━━━ PROVIDED PASSAGE ━━━

- The film released last week
- It has been ruling the box office
- Th film also stars Tobey Maguire and Andrew Garfield
Sony and Marvel’s new Spider-Man: No Way Home scored the third-biggest domestic opening of all time, taking in an estimated $253 million in its massive North American weekend opening. Box office watchers are spinning hopeful predictions, with analysts eyeing it as the pandemic era’s first potential billion-dollar-grossing film. Its box office sales trail only 2019’s Avengers: Endgame ($357 million) and the previous year’s Avengers: Infinity War($258 million), according to the BoxOfficeMojo website. Spider-Man easily surpassed early estimates of $130-150 million.
The new superhero blockbuster is well on its way to earning $600 million overseas, industry watcher Exhibitor Relations reported Sunday. And this comes as theaters continue to battle their way back from months-long Covid-induced closures.
“This is an incredible opening,” David A. Gross, who runs Franchise Entertainment Research, told AFP. While most big series struggle to keep their momentum, he added, Spider-Man is exploding.”
Analysts, however, are warning that the industry’s recovery still has a long way to go, especially amid fears of a new surge in coronavirus cases fueled by the Omicron variant. The latest Spider-Man installment is British star Tom Holland’s third solo outing in the wildly popular role, played in earlier films by Tobey Maguire and Andrew Garfield.
The webslinger has form when it comes to big openings. The original film starring Maguire in 2002 was the first movie in the history of cinema to gross more than $100 million on its debut weekend.
Breaking $1 billion worldwide
The No Way Home plot picks up directly from 2019’s Far From Home, which saw Peter Parker publicly unmasked by the villainous Mysterio. For No Way Home to break $1 billion worldwide, the film will surely need to do well in China, where it has yet to be granted a release date.

━━━ PROVIDED MATERIAL ━━━

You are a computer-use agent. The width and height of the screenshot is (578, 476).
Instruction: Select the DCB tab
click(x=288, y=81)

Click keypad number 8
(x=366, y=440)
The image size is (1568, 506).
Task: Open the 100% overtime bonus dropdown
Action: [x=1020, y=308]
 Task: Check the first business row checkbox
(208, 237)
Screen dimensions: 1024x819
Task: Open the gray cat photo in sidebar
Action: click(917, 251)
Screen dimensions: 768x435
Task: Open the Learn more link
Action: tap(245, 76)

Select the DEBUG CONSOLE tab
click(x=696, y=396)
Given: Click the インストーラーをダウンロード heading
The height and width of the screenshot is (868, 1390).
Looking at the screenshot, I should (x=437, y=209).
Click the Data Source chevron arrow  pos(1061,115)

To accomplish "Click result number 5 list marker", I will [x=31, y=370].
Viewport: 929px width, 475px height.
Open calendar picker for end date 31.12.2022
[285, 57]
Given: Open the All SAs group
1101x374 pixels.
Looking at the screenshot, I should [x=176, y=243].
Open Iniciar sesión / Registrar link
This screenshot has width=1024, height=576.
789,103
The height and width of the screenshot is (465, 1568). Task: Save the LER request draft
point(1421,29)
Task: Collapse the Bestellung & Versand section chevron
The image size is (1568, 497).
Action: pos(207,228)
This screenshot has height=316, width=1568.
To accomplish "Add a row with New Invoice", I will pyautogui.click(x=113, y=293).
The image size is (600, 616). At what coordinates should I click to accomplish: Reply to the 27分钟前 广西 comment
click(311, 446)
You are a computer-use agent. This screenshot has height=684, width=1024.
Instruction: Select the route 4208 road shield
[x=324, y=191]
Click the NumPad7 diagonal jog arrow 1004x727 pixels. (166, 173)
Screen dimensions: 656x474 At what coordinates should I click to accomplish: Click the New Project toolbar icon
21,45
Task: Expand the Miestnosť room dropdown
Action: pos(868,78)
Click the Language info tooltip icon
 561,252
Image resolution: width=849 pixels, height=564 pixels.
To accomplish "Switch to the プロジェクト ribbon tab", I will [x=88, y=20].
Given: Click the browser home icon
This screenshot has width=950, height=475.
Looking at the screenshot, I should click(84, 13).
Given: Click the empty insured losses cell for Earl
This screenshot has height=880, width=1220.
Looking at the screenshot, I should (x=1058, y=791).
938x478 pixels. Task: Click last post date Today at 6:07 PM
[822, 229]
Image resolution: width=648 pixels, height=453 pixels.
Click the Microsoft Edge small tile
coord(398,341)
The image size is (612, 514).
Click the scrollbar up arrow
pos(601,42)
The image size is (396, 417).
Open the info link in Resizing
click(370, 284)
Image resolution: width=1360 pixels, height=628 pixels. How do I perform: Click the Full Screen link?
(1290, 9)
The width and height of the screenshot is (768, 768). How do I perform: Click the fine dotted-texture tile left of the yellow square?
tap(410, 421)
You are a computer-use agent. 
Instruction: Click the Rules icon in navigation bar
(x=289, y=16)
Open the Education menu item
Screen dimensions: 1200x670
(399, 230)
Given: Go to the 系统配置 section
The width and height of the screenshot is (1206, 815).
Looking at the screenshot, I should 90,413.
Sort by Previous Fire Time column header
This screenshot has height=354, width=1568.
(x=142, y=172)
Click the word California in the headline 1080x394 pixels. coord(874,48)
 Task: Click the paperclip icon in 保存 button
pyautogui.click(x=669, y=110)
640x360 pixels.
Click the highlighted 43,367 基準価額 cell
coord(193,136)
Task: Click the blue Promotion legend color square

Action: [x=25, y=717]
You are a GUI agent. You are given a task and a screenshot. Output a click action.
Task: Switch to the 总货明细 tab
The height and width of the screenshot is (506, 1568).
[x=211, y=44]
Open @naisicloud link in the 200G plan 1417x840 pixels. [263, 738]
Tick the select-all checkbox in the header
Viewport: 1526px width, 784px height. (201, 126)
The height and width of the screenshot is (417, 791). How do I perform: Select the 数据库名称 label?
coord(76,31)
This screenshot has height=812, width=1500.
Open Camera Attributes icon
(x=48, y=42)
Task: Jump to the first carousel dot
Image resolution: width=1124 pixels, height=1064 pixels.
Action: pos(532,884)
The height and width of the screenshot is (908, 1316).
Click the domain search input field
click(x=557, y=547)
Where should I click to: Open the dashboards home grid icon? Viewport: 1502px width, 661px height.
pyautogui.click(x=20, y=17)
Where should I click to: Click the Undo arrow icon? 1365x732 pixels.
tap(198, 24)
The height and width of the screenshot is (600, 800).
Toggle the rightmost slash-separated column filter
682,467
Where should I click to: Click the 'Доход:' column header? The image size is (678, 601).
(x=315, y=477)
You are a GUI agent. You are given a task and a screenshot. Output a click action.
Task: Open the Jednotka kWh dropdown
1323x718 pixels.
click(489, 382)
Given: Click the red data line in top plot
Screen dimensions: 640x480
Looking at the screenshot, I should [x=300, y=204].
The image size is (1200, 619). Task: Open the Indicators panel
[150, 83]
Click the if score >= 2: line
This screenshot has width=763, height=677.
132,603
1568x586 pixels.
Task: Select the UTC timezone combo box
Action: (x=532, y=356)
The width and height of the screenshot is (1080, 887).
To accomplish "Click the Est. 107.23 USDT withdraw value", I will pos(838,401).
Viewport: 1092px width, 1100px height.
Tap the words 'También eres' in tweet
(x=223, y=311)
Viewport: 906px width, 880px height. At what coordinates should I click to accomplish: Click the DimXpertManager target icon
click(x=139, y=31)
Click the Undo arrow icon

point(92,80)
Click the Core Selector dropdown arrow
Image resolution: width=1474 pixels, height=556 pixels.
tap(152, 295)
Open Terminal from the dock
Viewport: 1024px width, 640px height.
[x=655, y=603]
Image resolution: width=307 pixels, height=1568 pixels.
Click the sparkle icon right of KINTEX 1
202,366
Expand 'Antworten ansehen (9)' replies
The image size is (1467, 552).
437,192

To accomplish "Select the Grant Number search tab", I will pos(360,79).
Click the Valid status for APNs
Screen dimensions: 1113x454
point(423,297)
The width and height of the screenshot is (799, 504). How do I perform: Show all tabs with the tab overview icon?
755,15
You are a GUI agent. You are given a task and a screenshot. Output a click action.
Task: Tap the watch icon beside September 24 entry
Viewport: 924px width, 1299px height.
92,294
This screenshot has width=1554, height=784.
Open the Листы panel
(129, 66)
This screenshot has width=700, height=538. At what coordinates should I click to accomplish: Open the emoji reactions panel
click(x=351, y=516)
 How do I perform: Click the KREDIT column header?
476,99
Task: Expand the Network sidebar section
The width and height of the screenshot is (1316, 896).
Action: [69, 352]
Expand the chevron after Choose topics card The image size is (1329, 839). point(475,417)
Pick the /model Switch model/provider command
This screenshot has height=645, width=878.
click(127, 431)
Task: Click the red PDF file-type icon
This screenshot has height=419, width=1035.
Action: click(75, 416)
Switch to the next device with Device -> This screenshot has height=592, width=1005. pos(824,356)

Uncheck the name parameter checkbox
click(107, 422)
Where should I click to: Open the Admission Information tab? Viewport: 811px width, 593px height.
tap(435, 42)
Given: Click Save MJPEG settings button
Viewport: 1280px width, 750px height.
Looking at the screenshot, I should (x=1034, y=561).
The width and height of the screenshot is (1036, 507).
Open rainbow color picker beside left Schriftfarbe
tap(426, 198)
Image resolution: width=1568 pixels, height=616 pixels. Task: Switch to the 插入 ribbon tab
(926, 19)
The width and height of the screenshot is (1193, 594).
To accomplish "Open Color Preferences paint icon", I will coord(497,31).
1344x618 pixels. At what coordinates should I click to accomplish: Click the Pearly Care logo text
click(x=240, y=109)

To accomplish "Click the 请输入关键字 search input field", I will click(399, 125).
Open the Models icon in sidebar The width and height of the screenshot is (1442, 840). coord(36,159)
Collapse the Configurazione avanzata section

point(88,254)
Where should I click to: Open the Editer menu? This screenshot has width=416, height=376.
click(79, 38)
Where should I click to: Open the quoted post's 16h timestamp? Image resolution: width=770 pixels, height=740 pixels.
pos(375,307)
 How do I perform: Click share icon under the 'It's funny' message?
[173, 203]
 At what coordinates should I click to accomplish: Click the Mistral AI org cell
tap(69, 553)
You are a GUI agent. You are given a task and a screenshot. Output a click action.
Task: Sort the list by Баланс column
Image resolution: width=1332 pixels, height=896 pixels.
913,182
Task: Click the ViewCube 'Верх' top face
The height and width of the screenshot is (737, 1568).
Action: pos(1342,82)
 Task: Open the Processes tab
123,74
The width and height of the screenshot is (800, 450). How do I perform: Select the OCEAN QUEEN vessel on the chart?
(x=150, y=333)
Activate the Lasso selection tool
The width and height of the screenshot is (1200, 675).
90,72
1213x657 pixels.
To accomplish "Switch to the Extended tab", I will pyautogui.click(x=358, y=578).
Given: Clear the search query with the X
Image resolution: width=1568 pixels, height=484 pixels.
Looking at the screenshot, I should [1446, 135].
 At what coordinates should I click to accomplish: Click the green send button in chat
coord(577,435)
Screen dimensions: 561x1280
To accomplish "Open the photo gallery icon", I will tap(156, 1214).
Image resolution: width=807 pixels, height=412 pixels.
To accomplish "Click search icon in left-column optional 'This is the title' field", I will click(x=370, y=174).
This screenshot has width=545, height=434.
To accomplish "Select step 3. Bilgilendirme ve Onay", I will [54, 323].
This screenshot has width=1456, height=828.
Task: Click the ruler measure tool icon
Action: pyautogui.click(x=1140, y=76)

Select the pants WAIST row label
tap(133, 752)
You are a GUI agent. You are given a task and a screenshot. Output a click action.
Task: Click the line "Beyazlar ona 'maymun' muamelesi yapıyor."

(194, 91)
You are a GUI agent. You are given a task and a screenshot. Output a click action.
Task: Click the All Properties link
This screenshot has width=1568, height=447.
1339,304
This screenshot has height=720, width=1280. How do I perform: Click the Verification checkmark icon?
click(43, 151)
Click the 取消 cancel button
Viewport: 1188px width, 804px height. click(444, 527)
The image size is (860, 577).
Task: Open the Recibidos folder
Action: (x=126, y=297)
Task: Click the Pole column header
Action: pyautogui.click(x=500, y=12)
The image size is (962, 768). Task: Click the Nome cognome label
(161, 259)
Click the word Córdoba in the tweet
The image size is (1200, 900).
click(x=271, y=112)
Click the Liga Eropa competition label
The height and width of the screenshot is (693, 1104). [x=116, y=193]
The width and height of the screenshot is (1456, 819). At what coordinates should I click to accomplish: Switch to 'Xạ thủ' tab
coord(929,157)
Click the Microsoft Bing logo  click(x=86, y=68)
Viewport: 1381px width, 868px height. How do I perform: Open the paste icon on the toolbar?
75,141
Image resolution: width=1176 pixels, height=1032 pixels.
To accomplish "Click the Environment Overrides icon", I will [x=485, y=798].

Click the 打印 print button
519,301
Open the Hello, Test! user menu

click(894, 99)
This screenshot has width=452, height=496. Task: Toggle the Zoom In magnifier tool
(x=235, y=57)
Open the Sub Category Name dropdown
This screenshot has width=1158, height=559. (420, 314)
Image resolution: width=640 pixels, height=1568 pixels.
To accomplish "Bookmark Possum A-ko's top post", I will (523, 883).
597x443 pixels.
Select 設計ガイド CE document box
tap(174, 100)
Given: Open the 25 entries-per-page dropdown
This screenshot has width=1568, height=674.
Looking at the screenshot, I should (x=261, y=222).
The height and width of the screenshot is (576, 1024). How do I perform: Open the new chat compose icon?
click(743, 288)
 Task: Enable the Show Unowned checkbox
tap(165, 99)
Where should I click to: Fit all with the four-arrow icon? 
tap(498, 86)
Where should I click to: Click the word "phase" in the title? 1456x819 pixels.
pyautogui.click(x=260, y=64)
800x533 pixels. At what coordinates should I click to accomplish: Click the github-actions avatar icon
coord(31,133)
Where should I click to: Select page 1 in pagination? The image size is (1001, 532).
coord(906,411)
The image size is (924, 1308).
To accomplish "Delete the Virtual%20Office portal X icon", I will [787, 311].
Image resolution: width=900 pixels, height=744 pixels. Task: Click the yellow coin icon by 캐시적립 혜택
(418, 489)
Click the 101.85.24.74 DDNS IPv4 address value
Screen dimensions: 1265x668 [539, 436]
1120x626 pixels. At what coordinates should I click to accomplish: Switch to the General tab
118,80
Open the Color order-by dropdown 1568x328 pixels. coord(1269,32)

━━━

# EXERCISES
• 1. List every film that the Spider-Man box office article names by title.
• 2. Write the next part of the Spider-Man box office article, carrying on from its last sentence.
The items above are separate material and have no connection to the Spider-Man box office article.

# ANSWERS FOR THE EXERCISE
• 1. Spider-Man: No Way Home, Avengers: Endgame, Avengers: Infinity War, Far From Home

• 2.
Although 2021 is on course to roughly double movie theaters’ box office take of last year, there have been more misses than hits. Films leaning toward older audiences, such as Steven Spielberg’s West Side Story, have generally bombed, opening to just $10.5 million last weekend.
This weekend’s other top films were thus relegated to the distant sidelines. Disney’s Encanto, an animated fantasy with music by Lin-Manuel Miranda, placed second for the Friday-through-Sunday period with $6.3 million, according to Exhibitor Relations.
20th Century’s West Side Story, with Ansel Elgort and Rachel Zegler playing star-crossed lovers in the mean streets of New York, slipped to third spot, at just $3.4 million.
In fourth was Sony’s Ghostbusters: Afterlife, the latest chapter in that supernatural franchise, also at $3.4 million. And in fifth was Searchlight’s new crime thriller Nightmare Alley. Despite strong reviews, the Guillermo del Toro film took in only $3 million.
Rounding out the top 10 were: House of Gucci ($1.9 million). Eternals ($1.2 million). Clifford The Big Red Dog ($400,000). Resident Evil: Welcome to Raccoon City ($280,000) and Dune ($240,000).